**Task directions:** Write the entries below out again in full. Match every character.

(Exercise materials begins)

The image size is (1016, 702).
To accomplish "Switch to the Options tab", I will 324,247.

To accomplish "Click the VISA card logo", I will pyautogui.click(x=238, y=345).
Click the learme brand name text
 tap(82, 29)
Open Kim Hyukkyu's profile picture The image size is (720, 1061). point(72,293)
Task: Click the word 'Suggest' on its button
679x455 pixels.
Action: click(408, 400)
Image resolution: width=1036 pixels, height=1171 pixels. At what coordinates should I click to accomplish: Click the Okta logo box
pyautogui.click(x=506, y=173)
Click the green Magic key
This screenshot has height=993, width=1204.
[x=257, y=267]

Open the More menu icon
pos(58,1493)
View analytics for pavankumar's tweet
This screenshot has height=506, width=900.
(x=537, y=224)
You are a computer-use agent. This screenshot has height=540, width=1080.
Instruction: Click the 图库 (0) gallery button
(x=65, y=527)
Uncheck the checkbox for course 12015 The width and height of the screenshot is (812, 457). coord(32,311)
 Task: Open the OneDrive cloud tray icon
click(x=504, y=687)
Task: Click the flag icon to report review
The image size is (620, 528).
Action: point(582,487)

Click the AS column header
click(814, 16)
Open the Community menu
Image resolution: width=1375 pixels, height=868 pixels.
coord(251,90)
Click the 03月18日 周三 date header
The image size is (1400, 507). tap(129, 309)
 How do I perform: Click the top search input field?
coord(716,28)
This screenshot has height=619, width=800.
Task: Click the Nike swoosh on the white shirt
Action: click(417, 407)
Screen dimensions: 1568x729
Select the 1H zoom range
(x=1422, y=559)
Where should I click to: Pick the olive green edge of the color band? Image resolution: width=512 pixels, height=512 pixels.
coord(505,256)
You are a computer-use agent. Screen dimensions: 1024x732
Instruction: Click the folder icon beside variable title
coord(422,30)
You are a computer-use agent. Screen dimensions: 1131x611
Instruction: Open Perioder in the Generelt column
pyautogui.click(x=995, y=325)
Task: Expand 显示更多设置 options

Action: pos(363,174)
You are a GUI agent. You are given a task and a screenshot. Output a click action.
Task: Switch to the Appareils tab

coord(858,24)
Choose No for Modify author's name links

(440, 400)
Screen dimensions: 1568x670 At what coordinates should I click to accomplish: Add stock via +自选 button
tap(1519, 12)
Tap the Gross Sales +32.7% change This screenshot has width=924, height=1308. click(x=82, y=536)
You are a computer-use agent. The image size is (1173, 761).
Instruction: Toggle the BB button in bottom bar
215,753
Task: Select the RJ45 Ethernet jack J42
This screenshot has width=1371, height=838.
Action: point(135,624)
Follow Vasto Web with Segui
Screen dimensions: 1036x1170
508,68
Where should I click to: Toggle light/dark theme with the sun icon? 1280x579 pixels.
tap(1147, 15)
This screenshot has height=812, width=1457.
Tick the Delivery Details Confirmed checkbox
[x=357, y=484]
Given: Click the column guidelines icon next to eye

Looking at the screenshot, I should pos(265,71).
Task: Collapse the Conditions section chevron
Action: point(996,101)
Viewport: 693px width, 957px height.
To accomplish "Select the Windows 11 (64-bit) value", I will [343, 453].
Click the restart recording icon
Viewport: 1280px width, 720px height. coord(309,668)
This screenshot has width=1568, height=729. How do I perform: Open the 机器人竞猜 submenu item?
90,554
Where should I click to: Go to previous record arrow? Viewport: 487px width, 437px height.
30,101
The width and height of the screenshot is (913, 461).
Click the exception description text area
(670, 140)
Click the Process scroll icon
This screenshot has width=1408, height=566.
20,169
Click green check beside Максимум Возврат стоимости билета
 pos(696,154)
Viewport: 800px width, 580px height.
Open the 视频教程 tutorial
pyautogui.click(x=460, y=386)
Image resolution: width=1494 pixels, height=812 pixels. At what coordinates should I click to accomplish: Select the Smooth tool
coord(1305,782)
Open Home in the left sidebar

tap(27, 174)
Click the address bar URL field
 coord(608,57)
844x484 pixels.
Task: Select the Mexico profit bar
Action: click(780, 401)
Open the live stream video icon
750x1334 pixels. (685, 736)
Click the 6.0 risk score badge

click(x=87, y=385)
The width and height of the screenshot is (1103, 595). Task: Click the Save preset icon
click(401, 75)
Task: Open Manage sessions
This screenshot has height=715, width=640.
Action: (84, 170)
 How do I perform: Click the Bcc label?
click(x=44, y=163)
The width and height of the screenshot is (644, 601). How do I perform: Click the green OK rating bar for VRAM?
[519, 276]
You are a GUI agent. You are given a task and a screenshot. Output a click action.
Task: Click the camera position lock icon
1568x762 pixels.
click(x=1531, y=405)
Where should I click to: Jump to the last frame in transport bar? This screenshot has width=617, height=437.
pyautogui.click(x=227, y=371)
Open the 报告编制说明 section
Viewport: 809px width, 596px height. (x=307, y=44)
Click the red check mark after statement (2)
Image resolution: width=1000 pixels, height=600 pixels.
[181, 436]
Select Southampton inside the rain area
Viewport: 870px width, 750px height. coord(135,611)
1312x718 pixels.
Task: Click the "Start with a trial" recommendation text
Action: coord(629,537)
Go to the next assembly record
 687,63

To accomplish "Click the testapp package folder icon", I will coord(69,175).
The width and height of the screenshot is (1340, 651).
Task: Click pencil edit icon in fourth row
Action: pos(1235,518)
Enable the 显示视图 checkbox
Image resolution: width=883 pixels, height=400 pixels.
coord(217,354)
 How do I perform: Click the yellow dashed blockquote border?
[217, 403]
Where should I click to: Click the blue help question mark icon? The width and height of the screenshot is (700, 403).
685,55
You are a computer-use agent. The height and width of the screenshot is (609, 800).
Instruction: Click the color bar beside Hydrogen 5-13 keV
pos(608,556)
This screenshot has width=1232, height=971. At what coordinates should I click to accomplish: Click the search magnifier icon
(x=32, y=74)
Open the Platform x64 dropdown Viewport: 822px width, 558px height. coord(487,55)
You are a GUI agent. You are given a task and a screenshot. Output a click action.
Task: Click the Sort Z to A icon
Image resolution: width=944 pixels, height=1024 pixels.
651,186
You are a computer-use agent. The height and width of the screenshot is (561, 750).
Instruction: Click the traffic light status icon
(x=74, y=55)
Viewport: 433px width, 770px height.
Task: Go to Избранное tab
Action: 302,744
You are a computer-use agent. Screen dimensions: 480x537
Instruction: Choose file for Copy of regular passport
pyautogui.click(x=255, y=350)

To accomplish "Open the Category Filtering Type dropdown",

(Exercise materials ends)

**Response:**
The image size is (1016, 702).
To accomplish "Switch to the Options tab", I will 324,247.

To accomplish "Click the VISA card logo", I will pyautogui.click(x=238, y=345).
Click the learme brand name text
 tap(82, 29)
Open Kim Hyukkyu's profile picture The image size is (720, 1061). point(72,293)
Task: Click the word 'Suggest' on its button
679x455 pixels.
Action: click(408, 400)
Image resolution: width=1036 pixels, height=1171 pixels. At what coordinates should I click to accomplish: Click the Okta logo box
pyautogui.click(x=506, y=173)
Click the green Magic key
This screenshot has height=993, width=1204.
[x=257, y=267]

Open the More menu icon
pos(58,1493)
View analytics for pavankumar's tweet
This screenshot has height=506, width=900.
(x=537, y=224)
You are a computer-use agent. This screenshot has height=540, width=1080.
Instruction: Click the 图库 (0) gallery button
(x=65, y=527)
Uncheck the checkbox for course 12015 The width and height of the screenshot is (812, 457). coord(32,311)
 Task: Open the OneDrive cloud tray icon
click(x=504, y=687)
Task: Click the flag icon to report review
The image size is (620, 528).
Action: point(582,487)

Click the AS column header
click(814, 16)
Open the Community menu
Image resolution: width=1375 pixels, height=868 pixels.
coord(251,90)
Click the 03月18日 周三 date header
The image size is (1400, 507). tap(129, 309)
 How do I perform: Click the top search input field?
coord(716,28)
This screenshot has height=619, width=800.
Task: Click the Nike swoosh on the white shirt
Action: click(417, 407)
Screen dimensions: 1568x729
Select the 1H zoom range
(x=1422, y=559)
Where should I click to: Pick the olive green edge of the color band? Image resolution: width=512 pixels, height=512 pixels.
coord(505,256)
You are a computer-use agent. Screen dimensions: 1024x732
Instruction: Click the folder icon beside variable title
coord(422,30)
You are a computer-use agent. Screen dimensions: 1131x611
Instruction: Open Perioder in the Generelt column
pyautogui.click(x=995, y=325)
Task: Expand 显示更多设置 options

Action: pos(363,174)
You are a GUI agent. You are given a task and a screenshot. Output a click action.
Task: Switch to the Appareils tab

coord(858,24)
Choose No for Modify author's name links

(440, 400)
Screen dimensions: 1568x670 At what coordinates should I click to accomplish: Add stock via +自选 button
tap(1519, 12)
Tap the Gross Sales +32.7% change This screenshot has width=924, height=1308. click(x=82, y=536)
You are a computer-use agent. The image size is (1173, 761).
Instruction: Toggle the BB button in bottom bar
215,753
Task: Select the RJ45 Ethernet jack J42
This screenshot has width=1371, height=838.
Action: point(135,624)
Follow Vasto Web with Segui
Screen dimensions: 1036x1170
508,68
Where should I click to: Toggle light/dark theme with the sun icon? 1280x579 pixels.
tap(1147, 15)
This screenshot has height=812, width=1457.
Tick the Delivery Details Confirmed checkbox
[x=357, y=484]
Given: Click the column guidelines icon next to eye

Looking at the screenshot, I should pos(265,71).
Task: Collapse the Conditions section chevron
Action: point(996,101)
Viewport: 693px width, 957px height.
To accomplish "Select the Windows 11 (64-bit) value", I will [343, 453].
Click the restart recording icon
Viewport: 1280px width, 720px height. coord(309,668)
This screenshot has width=1568, height=729. How do I perform: Open the 机器人竞猜 submenu item?
90,554
Where should I click to: Go to previous record arrow? Viewport: 487px width, 437px height.
30,101
The width and height of the screenshot is (913, 461).
Click the exception description text area
(670, 140)
Click the Process scroll icon
This screenshot has width=1408, height=566.
20,169
Click green check beside Максимум Возврат стоимости билета
 pos(696,154)
Viewport: 800px width, 580px height.
Open the 视频教程 tutorial
pyautogui.click(x=460, y=386)
Image resolution: width=1494 pixels, height=812 pixels. At what coordinates should I click to accomplish: Select the Smooth tool
coord(1305,782)
Open Home in the left sidebar

tap(27, 174)
Click the address bar URL field
 coord(608,57)
844x484 pixels.
Task: Select the Mexico profit bar
Action: click(780, 401)
Open the live stream video icon
750x1334 pixels. (685, 736)
Click the 6.0 risk score badge

click(x=87, y=385)
The width and height of the screenshot is (1103, 595). Task: Click the Save preset icon
click(401, 75)
Task: Open Manage sessions
This screenshot has height=715, width=640.
Action: (84, 170)
 How do I perform: Click the Bcc label?
click(x=44, y=163)
The width and height of the screenshot is (644, 601). How do I perform: Click the green OK rating bar for VRAM?
[519, 276]
You are a GUI agent. You are given a task and a screenshot. Output a click action.
Task: Click the camera position lock icon
1568x762 pixels.
click(x=1531, y=405)
Where should I click to: Jump to the last frame in transport bar? This screenshot has width=617, height=437.
pyautogui.click(x=227, y=371)
Open the 报告编制说明 section
Viewport: 809px width, 596px height. (x=307, y=44)
Click the red check mark after statement (2)
Image resolution: width=1000 pixels, height=600 pixels.
[181, 436]
Select Southampton inside the rain area
Viewport: 870px width, 750px height. coord(135,611)
1312x718 pixels.
Task: Click the "Start with a trial" recommendation text
Action: coord(629,537)
Go to the next assembly record
 687,63

To accomplish "Click the testapp package folder icon", I will coord(69,175).
The width and height of the screenshot is (1340, 651).
Task: Click pencil edit icon in fourth row
Action: pos(1235,518)
Enable the 显示视图 checkbox
Image resolution: width=883 pixels, height=400 pixels.
coord(217,354)
 How do I perform: Click the yellow dashed blockquote border?
[217, 403]
Where should I click to: Click the blue help question mark icon? The width and height of the screenshot is (700, 403).
685,55
You are a computer-use agent. The height and width of the screenshot is (609, 800).
Instruction: Click the color bar beside Hydrogen 5-13 keV
pos(608,556)
This screenshot has width=1232, height=971. At what coordinates should I click to accomplish: Click the search magnifier icon
(x=32, y=74)
Open the Platform x64 dropdown Viewport: 822px width, 558px height. coord(487,55)
You are a GUI agent. You are given a task and a screenshot. Output a click action.
Task: Click the Sort Z to A icon
Image resolution: width=944 pixels, height=1024 pixels.
651,186
You are a computer-use agent. The height and width of the screenshot is (561, 750).
Instruction: Click the traffic light status icon
(x=74, y=55)
Viewport: 433px width, 770px height.
Task: Go to Избранное tab
Action: 302,744
You are a computer-use agent. Screen dimensions: 480x537
Instruction: Choose file for Copy of regular passport
pyautogui.click(x=255, y=350)

To accomplish "Open the Category Filtering Type dropdown",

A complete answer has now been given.